頸椎椎間板ヘルニアの概要について、以下にまとめます。
項目 | 各種内容 |
好発年齢・好発部位 | ・30~50歳代男性 ・下位頸椎(C4/C5、C5/C6) |
概要 | ・線維輪や軟骨終板の脱出 ・腰椎より発生頻度は少ない ・神経根障害が多い |
原因 | ・加齢による退行性変性 ・遺伝的素因 ・喫煙 |
主な症状 | ・後頚部痛 ・頸部の可動域制限 ・一側上肢の強い放散痛、しびれ ・脱力感 ・手指の巧緻運動障害 ・四肢の感覚障害 ・歩行障害 ・(重度の場合)膀胱直腸障害 |
評価方法 | ・Jackson(ジャクソン)テスト ・Spurling(スパーリング)テスト |
治療方法 | 〇保存療法 ・薬物療法 ・神経ブロック ・頸椎カラー ・物理療法 〇手術療法 ・前方除圧固定術 ・内視鏡下椎間板切除術(MED) |
頸椎椎間板ヘルニアは、頸椎の椎間板の髄核が突出し、神経根や脊髄を圧迫する疾患です。
主なポイントは、以下のとおりです。
- 30歳~50歳代の男性で多くみられる
- 主な原因は、遺伝的素因、加齢、喫煙
- 主な症状は、一側上肢の放散痛
- 頸部の後屈時に症状が強まり、可動域制限を伴う
椎間板ヘルニアは加齢による退行性変性による影響を受けますが、変性が高度に進行すると、かえって突出しにくいとされています。
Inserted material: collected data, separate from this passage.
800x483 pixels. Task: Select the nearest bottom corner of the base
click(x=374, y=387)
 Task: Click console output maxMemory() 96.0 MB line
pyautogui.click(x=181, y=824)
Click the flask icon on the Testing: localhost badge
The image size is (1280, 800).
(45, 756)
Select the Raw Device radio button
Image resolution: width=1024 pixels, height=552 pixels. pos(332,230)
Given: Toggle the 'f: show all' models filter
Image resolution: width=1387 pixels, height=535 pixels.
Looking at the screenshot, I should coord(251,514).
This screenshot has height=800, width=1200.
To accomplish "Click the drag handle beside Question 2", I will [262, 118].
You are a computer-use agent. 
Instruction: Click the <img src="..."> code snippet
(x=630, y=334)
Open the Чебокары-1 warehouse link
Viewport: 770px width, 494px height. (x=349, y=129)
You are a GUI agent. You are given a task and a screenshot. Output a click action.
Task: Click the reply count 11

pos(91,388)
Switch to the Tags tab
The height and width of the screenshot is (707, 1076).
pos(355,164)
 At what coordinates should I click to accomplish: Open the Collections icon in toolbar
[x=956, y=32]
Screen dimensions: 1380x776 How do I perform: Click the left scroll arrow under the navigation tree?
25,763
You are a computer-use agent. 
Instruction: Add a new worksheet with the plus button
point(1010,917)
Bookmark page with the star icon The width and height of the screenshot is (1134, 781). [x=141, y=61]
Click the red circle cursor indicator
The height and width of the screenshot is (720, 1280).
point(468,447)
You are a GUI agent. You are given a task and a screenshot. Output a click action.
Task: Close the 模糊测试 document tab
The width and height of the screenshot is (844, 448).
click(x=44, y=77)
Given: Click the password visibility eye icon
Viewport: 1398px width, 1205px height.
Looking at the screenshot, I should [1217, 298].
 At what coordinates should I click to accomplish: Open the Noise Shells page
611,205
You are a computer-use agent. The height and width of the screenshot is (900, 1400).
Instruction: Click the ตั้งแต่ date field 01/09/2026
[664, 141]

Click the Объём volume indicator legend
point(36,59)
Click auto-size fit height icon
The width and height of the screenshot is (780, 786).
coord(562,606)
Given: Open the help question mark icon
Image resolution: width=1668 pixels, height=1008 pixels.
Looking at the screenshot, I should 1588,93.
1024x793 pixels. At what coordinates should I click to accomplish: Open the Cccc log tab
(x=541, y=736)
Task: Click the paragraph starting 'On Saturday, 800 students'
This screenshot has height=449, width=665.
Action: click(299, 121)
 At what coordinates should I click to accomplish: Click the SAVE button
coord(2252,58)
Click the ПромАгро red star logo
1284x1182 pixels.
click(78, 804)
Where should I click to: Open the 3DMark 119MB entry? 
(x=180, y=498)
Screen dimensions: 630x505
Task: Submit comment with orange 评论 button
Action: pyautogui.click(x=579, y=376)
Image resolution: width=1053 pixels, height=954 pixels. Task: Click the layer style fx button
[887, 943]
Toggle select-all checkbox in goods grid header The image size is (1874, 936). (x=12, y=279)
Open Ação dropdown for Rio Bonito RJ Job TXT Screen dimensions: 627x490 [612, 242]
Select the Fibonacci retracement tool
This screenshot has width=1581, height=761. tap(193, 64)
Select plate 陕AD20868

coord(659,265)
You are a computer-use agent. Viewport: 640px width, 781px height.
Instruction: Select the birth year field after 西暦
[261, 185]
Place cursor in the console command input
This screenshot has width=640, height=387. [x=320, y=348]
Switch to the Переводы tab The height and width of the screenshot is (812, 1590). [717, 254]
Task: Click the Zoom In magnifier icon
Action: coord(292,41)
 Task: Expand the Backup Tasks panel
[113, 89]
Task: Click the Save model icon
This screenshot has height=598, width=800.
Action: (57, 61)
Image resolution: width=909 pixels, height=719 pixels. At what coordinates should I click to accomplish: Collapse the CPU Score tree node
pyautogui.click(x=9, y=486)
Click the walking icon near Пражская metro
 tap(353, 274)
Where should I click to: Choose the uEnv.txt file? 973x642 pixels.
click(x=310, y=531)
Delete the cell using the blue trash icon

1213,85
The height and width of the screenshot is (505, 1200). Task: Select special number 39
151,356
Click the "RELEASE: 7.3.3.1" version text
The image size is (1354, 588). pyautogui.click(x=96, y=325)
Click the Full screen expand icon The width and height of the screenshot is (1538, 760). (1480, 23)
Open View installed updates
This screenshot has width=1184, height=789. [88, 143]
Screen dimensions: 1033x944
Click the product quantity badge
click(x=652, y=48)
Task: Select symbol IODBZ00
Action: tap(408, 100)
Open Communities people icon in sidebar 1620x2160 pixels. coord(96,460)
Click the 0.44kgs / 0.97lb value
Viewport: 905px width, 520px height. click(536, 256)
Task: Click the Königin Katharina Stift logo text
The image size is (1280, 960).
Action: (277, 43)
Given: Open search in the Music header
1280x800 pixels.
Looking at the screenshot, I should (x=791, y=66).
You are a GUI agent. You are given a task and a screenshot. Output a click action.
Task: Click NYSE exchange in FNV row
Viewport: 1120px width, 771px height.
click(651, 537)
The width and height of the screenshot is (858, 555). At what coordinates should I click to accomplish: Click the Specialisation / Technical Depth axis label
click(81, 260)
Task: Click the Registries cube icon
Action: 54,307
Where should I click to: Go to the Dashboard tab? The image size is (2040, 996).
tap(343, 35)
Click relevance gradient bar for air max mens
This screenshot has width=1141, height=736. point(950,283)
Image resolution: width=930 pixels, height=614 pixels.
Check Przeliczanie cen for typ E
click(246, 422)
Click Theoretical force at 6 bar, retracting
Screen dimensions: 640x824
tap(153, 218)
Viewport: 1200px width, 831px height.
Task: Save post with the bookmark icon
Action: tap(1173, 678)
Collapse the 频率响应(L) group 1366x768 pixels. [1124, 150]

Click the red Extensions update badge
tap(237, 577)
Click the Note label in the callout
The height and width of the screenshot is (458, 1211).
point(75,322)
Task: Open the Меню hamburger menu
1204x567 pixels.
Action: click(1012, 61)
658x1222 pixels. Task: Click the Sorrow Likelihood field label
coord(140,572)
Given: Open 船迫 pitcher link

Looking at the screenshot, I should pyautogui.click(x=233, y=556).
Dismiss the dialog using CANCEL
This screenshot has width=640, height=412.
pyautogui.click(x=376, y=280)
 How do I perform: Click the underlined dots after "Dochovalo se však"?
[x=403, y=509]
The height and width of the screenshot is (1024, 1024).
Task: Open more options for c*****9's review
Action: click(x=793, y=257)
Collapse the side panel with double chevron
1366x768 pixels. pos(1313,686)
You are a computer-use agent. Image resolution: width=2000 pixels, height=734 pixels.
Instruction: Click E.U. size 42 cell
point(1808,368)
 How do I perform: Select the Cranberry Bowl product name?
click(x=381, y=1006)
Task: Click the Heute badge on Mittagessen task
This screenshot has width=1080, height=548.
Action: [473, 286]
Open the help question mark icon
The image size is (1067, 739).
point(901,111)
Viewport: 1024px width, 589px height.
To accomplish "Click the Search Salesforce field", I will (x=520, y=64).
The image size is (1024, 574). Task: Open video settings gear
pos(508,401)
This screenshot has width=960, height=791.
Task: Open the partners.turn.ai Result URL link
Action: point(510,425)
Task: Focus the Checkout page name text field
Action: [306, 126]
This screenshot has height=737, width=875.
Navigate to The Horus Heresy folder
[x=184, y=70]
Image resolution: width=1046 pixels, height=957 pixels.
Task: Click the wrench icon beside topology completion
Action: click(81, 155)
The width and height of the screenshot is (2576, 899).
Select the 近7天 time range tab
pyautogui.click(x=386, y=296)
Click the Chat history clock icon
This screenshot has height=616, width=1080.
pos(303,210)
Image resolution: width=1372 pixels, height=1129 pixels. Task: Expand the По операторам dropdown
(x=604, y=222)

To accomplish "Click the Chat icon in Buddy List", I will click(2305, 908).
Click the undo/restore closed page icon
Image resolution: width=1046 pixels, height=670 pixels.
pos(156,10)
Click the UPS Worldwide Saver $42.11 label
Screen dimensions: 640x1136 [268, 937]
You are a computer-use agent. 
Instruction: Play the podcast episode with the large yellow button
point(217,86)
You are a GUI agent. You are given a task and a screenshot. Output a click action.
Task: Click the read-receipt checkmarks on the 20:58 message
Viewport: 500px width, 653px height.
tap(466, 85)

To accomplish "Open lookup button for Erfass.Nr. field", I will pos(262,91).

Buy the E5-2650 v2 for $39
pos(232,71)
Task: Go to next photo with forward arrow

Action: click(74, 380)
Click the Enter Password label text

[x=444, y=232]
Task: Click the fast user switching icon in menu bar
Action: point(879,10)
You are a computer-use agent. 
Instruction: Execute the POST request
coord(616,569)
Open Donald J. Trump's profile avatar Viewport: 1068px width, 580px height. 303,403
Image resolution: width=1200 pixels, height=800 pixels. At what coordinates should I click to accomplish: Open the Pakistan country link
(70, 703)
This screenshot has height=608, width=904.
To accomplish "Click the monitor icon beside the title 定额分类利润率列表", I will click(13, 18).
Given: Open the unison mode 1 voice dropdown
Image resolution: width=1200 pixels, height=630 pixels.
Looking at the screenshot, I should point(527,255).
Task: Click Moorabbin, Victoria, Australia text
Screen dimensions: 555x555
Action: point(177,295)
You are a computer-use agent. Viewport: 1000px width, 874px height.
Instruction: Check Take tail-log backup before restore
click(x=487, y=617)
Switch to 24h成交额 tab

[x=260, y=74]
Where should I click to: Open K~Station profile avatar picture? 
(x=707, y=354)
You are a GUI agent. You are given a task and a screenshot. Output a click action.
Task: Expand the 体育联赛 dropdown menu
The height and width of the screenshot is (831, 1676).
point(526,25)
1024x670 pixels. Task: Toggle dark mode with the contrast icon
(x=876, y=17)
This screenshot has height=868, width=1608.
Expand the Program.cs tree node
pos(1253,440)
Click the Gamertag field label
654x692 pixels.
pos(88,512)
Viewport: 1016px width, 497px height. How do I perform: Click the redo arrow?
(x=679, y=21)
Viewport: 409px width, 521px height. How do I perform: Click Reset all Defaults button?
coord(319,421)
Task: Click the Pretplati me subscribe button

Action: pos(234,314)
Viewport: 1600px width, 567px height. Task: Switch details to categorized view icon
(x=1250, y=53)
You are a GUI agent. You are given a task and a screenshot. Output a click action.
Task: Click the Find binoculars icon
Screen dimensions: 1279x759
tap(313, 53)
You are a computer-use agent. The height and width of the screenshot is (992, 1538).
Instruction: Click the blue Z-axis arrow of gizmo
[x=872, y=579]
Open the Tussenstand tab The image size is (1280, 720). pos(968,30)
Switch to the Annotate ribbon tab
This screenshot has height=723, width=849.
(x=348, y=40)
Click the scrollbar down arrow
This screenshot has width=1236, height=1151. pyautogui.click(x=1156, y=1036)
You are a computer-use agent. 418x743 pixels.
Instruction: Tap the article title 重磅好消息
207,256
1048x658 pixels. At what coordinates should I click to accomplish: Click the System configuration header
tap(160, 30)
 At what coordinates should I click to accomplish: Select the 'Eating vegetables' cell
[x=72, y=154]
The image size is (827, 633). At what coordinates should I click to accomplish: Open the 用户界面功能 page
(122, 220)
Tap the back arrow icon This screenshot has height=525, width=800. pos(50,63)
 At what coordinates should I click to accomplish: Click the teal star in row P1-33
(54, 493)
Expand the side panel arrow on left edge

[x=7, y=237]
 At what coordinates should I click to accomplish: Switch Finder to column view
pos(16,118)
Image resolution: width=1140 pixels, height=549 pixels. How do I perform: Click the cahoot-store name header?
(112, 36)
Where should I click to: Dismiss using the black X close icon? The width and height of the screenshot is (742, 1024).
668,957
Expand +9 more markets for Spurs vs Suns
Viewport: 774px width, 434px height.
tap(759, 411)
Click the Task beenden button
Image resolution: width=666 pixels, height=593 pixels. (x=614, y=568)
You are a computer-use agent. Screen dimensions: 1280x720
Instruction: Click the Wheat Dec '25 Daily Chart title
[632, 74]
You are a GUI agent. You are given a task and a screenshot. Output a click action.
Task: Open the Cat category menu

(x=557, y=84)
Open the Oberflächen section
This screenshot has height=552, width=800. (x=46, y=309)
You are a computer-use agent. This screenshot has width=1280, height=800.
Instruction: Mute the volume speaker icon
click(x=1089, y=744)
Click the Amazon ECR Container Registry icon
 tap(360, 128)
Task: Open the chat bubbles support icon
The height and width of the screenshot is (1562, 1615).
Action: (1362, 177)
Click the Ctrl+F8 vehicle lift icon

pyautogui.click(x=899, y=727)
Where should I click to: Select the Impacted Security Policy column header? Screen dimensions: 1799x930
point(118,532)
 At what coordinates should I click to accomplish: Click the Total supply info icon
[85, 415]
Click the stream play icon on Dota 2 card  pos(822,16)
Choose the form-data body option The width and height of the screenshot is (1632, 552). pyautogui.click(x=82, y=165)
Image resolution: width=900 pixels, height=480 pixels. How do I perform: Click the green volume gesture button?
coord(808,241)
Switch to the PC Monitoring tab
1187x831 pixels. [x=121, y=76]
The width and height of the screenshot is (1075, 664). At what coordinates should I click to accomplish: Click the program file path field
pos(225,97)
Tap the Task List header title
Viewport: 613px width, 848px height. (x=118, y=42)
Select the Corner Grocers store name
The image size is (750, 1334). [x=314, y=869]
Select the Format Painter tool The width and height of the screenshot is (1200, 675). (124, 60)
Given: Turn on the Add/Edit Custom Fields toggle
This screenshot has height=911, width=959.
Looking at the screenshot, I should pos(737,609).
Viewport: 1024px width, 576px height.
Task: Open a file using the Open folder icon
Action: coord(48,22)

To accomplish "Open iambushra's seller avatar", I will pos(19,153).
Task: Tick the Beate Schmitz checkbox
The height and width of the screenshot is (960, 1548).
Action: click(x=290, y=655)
そのため高齢者での発症は比較的まれで、30歳~50歳代で好発します。
腰椎椎間板ヘルニアの概要

次に、腰椎椎間板ヘルニアの概要について、以下にまとめます。
項目 | 各種内容 |
好発年齢・好発部位 | ・20~40歳代男性 ・下位腰椎(L4/L5、L5/S1) |
概要 | ・比較的若年者で発症する ・椎間板ヘルニアでは最多 ・神経根障害が多く、馬尾障害は稀 |
原因 | ・重量物の持ち上げ ・スポーツ ・肉体労働 ・外傷 ⇒力学的負荷の増加が主な原因 |
主な症状 | ・腰痛 ・腰部の可動域制限 ・一側下肢の放散痛(座骨神経痛)、感覚障害 ・脱力感 ・会陰部のしびれ ・灼熱感 ・膀胱直腸障害 ・神経性間欠性跛行 |
評価方法 | ・下肢伸展挙上テスト(SLRT) ・大腿神経伸展テスト(FNST) |
治療方法 | 〇保存療法 ・薬物療法 ・神経ブロック ・腰椎コルセット ・物理療法 〇手術療法 ・ヘルニア摘除術(Love法、micro Love法、MED) |
腰椎椎間板ヘルニアは、腰椎の椎間板の髄核が突出し、馬尾や神経根を圧迫する疾患です。
主なポイントは、以下のとおりです。
- 20歳~40歳代の男性で多くみられる
- 主な原因は、力学的負荷の増加(肉体労働、スポーツなど)
- 主な症状は、一側下肢の放散痛や腰痛など
- 咳やくしゃみ、排便時のいきみよって症状が強まる(デジェリーヌ徴候)
- 前屈時に症状が強まるため、腰部脊柱管狭窄症との鑑別に有用
頸椎椎間板ヘルニアと同様に、治療方法としては保存療法が第一選択となります。
しかし急激な運動麻痺や膀胱直腸障害など、重度の馬尾症状を呈する場合は、早急な手術療法を検討する必要があります。
椎間板ヘルニアの分類

椎間板ヘルニアは、髄核の脱出の程度によって4つに分類されます(Macnabの分類)。
分類 | 概要 |
髄核膨隆 | ・髄核の全体または一部の膨隆 ・線維輪の断裂なし ・後縦靭帯の穿破なし |
髄核突出 | ・髄核の突出 ・線維輪の部分断裂 ・後縦靭帯の穿破なし |
髄核脱出(後縦靭帯下型) | ・髄核の突出 ・線維輪の完全断裂 ・後縦靭帯の穿破なし |
髄核脱出(後縦靭帯外型) | ・髄核の突出 ・線維輪の完全断裂 ・後縦靭帯の穿破あり |
髄核分離 | ・髄核の遊離、脊柱管への移動 ・線維輪の完全断裂 ・後縦靭帯の穿破あり |
※腰椎椎間板ヘルニアとMacnabの分類については、こちらのページでも紹介されています。
さいごに
本記事では、頸椎・腰椎椎間板ヘルニアの
- 症状の概要
- 原因
- 分類方法
についてまとめました。いかがでしたでしょうか。
前回までの記事と併せて、今後の学習に役立てていただければ幸いです。